I wrote my East Indian statement in the context of the 2006 election results. I thought Indians should have shown disgust with Jagdeo’s performance and that of the entire PPP party and voted for issues rather than put race as their priority when they marked their ballot.
Dev and those names I mentioned above would hardly understand the concept of the “issue” when voting. These people were born into a culture where race was supreme, even taking priority over God that they worshipped. Remember one of the Rwandan Archbishops who invited Tutsi refugees into his church then summoned the Hutu militia to slaughter them? He put race in front of God.
We have been voting in elections since 1957 on the basis of race. In that election, Dr. Jagan won the poll and history books can be consulted to show it was a straight ethnic consensus between the supporters of the PPP and PNC.

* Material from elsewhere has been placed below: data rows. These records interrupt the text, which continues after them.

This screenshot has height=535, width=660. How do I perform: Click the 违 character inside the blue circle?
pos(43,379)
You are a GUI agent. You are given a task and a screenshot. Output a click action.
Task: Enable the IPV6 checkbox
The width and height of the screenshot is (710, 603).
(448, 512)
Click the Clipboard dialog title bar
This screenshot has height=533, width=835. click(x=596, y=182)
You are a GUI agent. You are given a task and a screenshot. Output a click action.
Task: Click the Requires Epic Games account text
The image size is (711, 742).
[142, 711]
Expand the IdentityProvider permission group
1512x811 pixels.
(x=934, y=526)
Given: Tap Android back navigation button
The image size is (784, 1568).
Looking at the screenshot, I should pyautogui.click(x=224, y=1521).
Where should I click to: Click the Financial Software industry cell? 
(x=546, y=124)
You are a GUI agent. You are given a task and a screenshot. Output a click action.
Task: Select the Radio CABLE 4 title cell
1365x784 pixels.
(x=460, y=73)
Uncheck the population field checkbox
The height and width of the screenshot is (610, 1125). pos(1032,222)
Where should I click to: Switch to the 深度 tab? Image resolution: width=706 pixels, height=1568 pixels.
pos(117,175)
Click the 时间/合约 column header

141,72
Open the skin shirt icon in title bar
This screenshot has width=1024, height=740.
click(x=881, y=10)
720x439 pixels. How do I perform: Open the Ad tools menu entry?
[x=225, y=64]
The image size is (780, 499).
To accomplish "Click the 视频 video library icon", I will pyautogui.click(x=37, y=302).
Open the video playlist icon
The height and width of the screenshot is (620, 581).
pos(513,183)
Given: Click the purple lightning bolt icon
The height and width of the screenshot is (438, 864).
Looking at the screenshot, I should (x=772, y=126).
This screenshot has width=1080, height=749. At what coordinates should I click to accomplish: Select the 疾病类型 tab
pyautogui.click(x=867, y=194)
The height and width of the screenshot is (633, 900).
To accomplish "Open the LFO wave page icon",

That was 57 years ago. Since then there has only been one exception of race voting – 2006 when substantial numbers of African Guyanese balloted for the new multi-racial party, the Alliance for Change.
The most brutal victim of race balloting in this country was the strangulation of the Working People’s Alliance in the 1992 poll. It was one of the most devastating electoral losses for a major party anywhere in the world.
As we enter into a new phase of Guyanese history with the grand coalition between the AFC and APNU, it would be morally depraved for Guyanese to continue to vote for race rather than for issues.